Granite is an very common intrusive igneous rock. Garden-variety granites are composed of quartz, potassium feldspar (K-feldspar), sodic plagioclase feldspar, hornblende amphibole, and mica. Granites have a felsic chemistry. Felsic igneous rocks are generally light-colored, have >65% silica (“silica” = SiO2 chemistry) (felsic has also been defined as >70% silica), are rich in potassium (K) & sodium (Na), and are dominated by the minerals quartz and K-feldspar.
Most granites have a phaneritic texture (coarsely crystalline; all crystals between 1 mm and 1 cm in size), while other granites are porphyritic (a mix of large & small crystals) or pegmatitic (almost exclusively composed of very large crystals - almost all >1 cm in size).

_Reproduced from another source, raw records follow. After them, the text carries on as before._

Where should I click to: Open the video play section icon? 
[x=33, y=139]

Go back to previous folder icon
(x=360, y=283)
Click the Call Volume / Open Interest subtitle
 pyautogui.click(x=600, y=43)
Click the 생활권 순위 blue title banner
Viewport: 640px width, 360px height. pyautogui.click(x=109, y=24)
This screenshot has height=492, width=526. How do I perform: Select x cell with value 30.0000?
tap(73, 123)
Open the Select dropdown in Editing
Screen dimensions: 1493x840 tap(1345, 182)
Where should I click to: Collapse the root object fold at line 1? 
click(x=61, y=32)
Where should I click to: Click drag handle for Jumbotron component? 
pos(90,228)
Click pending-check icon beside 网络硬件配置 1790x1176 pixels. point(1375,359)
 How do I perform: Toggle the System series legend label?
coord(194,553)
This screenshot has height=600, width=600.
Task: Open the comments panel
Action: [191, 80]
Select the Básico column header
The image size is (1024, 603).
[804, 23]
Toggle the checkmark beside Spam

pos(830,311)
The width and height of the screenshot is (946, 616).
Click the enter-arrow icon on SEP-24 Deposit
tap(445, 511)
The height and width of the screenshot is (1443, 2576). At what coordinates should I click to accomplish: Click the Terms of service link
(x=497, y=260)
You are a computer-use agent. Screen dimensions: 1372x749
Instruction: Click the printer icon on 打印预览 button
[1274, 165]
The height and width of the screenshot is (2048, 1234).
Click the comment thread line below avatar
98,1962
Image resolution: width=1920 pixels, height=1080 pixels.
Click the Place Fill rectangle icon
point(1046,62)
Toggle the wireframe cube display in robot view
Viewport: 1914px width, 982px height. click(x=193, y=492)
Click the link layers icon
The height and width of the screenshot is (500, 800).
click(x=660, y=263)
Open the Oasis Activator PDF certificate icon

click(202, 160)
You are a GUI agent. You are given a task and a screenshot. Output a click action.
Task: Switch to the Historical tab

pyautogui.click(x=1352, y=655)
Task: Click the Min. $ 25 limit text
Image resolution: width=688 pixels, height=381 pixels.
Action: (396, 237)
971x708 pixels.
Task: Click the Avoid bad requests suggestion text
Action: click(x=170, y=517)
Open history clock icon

Some granites have such a low ferromagnesian mineral content that they appear to consist only of quartz and potassium feldspar. Such granites are called alaskites.
Alaskite (pegmatitic alaskite) (7.8 cm across at its widest) from the Mount Evans Batholith having pinkish K-feldspar and whitish-gray quartz. This 1.44 billion-year-old rock comes from near the summit of Mt. Evans, Clear Creek County, WSW of Denver, central Colorado, USA. Collected by Dan Leavell.